… Мы уходим из бухты Тихой на материк. В валунах у креста Зандера выросло новое здание радиостанции. К стене его прибита гвоздями шкура морского зайца — первый охотничий трофей Тимоши на архипелаге. Оба здания разукрашены разноцветными флагами. Разноцветные сигнальные флаги колышутся и на реях „Седова“. Час назад мы длинной цепью, как на остров Белль, пробирались по льду с ледокола на берег. Шли гуськом, осторожно и внимательно осматривая поверхность льда. Богатый опыт „утопленников“ пошел на пользу. Сегодня „топился“ ходивший в последний раз на охоту к Рубини-Рок Урванцев.

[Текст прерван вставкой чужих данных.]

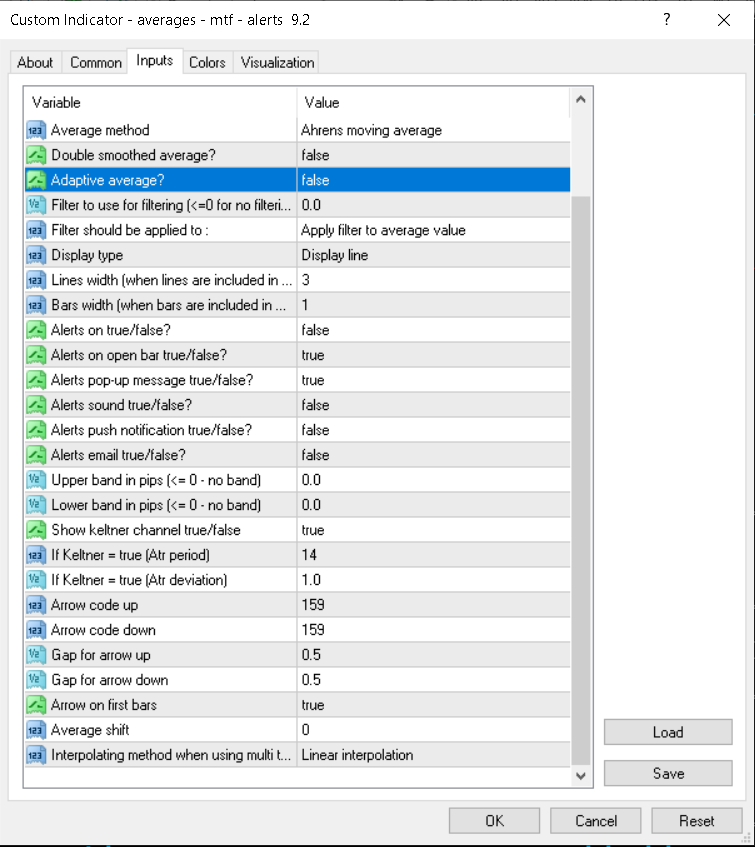Click the Load button
The height and width of the screenshot is (847, 755).
668,732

Боцман Янцев за вчерашний день, во время выгрузки, троекратно крестился в ледяной иордани. Его не успевали вытаскивать из полыней.
Все матросы и кочегары „Седова“ одеты в лучшие заграничные костюмы. Мы идем прощаться с остающимися на архипелаге.
… И вот ревет сирена. Залп.
— Ура!
Залп.
По торосам, сопровождаемые собаками, идут двое зимовщиков. Они машут прощально оленьими шапками, что-то кричат. Сирена и залпы заглушают их голоса. Вскинув на плечи винтовки, медленно, оглядываясь, они идут обратно к берегу. Мне вспоминается рассказанная Илляшевичем сцена первого прощания. Так же вот точно было. Все так же. Только тогда оставалось семь человек, сейчас — одиннадцать. Советская колония на острове Гукере выросла.
Сзади идущего в Британский пролив „Седова“ на волнах подпрыгивает моторная лодка. В нее вместилась почти вся колония. Иванов улыбается. Около него сидит загрустившая Демме. Машет поднятой над головой винтовкой Тимоша, серьезен бывший шофер Ворошилова великан-моторист Плосконосов. Молча смотрит вслед уплывающему „Седову“ заскучавший о Малых Кармакулах Иван Кузнецов.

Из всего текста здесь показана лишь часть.